With respect to the African Standby Force (ASF), its most useful contribution is its call for drawing clear demarcation between peace enforcement, expected to be principally implemented by coalitions of the willing, and other forms of peace support operations for which the AU assumes full responsibility. Given the past 14 years experience of the AU in this area, the report also identified the themes that should be addressed in the separate doctrines that should be articulated to peace enforcement operations and other forms of peace support operations.

While there could be issues with particular subjects in the report, there are two general issues I observed on the report. First, the report rightly pointed out that the challenge facing the AU primarily is implementing of existing commitments. In this regard it makes the profound observation that a ‘major part of the implementation challenge is ensuring that the officials and staff entrusted with the continent’s peace and security agenda are fully cognizant of their responsibilities and capabilities.

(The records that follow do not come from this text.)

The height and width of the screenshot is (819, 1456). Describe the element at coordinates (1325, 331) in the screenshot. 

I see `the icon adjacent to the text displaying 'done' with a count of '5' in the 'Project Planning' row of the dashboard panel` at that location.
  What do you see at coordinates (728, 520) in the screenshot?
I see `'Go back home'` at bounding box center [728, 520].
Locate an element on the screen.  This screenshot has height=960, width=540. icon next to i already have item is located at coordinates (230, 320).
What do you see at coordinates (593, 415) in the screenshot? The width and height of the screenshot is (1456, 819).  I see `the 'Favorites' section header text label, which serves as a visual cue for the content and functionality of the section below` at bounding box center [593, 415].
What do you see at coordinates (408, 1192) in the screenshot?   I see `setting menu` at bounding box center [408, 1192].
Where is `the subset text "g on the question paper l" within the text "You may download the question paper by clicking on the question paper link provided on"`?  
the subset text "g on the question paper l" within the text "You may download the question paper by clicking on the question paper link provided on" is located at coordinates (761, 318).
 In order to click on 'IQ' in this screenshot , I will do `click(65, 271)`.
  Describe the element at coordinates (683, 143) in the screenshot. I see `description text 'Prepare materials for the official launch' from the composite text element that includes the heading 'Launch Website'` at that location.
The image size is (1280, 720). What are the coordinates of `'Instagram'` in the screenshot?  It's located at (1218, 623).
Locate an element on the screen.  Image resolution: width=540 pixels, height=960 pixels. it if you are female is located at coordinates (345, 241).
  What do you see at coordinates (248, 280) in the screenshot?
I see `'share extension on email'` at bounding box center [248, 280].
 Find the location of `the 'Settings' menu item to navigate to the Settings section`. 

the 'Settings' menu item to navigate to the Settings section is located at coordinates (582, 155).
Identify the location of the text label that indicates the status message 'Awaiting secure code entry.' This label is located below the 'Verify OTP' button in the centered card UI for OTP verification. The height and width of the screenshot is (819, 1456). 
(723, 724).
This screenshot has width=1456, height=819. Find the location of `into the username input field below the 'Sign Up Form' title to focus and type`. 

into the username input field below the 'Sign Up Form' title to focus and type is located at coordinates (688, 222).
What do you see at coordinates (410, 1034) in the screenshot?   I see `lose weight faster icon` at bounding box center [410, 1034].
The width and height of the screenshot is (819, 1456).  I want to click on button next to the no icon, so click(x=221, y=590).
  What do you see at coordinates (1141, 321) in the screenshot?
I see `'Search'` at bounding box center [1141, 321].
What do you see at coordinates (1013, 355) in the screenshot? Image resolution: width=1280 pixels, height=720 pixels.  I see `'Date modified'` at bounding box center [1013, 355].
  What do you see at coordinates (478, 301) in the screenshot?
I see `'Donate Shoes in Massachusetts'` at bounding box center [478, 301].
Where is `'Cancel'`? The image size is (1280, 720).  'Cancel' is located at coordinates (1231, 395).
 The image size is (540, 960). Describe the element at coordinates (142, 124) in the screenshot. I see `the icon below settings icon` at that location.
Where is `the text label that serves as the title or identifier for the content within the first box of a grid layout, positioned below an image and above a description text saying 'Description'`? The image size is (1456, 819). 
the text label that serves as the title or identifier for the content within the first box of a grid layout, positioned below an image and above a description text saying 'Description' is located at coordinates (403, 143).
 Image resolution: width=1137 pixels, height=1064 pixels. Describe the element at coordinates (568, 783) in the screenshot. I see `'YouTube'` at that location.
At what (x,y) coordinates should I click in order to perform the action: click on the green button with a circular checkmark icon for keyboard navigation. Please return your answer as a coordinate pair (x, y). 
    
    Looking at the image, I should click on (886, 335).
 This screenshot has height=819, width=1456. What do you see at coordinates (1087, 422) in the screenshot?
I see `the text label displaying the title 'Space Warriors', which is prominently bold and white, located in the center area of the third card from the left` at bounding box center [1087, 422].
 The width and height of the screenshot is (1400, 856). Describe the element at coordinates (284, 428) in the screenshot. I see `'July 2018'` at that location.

Equally important is the domestication and integration of these commitments into national governance and foreign and security processes of AU member states’. Despite noting these as major challenges, the report does not offer how this can be addressed and what the implications of these challenges are for AU’s peace missions.

The relationships between AU peace missions and international peace and security is another area. Here, while the report duly acknowledges the interface between the two and rightly identified relationships as one important component of Africa’s politics of peace, in its discussion on burden sharing it paid little attention to the price that African troops pay in lives and limbs and the resultant responsibility that this gives rise to on the international community including in financing AU peace missions authorized by the UN Security Council.